Items from a dataset:

○ ○ ○ ○ ○

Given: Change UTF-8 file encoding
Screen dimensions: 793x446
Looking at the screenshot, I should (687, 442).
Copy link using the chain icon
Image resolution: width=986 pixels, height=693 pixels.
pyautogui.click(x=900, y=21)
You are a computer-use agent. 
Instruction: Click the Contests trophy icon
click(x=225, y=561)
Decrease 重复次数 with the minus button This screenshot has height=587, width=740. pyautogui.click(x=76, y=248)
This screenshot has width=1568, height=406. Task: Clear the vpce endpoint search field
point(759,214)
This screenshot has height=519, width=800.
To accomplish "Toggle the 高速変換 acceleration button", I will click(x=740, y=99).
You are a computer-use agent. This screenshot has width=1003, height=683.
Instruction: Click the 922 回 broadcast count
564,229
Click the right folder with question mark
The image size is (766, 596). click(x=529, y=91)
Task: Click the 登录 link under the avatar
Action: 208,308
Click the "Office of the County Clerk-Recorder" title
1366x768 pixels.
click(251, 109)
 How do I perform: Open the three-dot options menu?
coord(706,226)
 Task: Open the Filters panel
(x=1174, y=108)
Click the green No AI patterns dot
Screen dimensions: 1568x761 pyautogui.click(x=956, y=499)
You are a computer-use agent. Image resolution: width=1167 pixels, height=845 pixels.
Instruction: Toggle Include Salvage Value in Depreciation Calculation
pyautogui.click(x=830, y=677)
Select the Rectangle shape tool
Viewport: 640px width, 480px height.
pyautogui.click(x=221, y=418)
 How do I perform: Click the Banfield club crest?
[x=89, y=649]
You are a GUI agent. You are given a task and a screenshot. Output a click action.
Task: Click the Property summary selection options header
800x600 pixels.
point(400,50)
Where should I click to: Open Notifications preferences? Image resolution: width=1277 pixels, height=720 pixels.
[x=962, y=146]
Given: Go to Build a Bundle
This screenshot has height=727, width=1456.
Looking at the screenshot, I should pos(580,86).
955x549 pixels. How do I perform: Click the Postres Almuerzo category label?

○ ○ ○ ○ ○

Your objective:
All of the entries above must be transcribed exactly.

Solution to the problem:
Given: Change UTF-8 file encoding
Screen dimensions: 793x446
Looking at the screenshot, I should (687, 442).
Copy link using the chain icon
Image resolution: width=986 pixels, height=693 pixels.
pyautogui.click(x=900, y=21)
You are a computer-use agent. 
Instruction: Click the Contests trophy icon
click(x=225, y=561)
Decrease 重复次数 with the minus button This screenshot has height=587, width=740. pyautogui.click(x=76, y=248)
This screenshot has width=1568, height=406. Task: Clear the vpce endpoint search field
point(759,214)
This screenshot has height=519, width=800.
To accomplish "Toggle the 高速変換 acceleration button", I will click(x=740, y=99).
You are a computer-use agent. This screenshot has width=1003, height=683.
Instruction: Click the 922 回 broadcast count
564,229
Click the right folder with question mark
The image size is (766, 596). click(x=529, y=91)
Task: Click the 登录 link under the avatar
Action: 208,308
Click the "Office of the County Clerk-Recorder" title
1366x768 pixels.
click(251, 109)
 How do I perform: Open the three-dot options menu?
coord(706,226)
 Task: Open the Filters panel
(x=1174, y=108)
Click the green No AI patterns dot
Screen dimensions: 1568x761 pyautogui.click(x=956, y=499)
You are a computer-use agent. Image resolution: width=1167 pixels, height=845 pixels.
Instruction: Toggle Include Salvage Value in Depreciation Calculation
pyautogui.click(x=830, y=677)
Select the Rectangle shape tool
Viewport: 640px width, 480px height.
pyautogui.click(x=221, y=418)
 How do I perform: Click the Banfield club crest?
[x=89, y=649]
You are a GUI agent. You are given a task and a screenshot. Output a click action.
Task: Click the Property summary selection options header
800x600 pixels.
point(400,50)
Where should I click to: Open Notifications preferences? Image resolution: width=1277 pixels, height=720 pixels.
[x=962, y=146]
Given: Go to Build a Bundle
This screenshot has height=727, width=1456.
Looking at the screenshot, I should pos(580,86).
955x549 pixels. How do I perform: Click the Postres Almuerzo category label?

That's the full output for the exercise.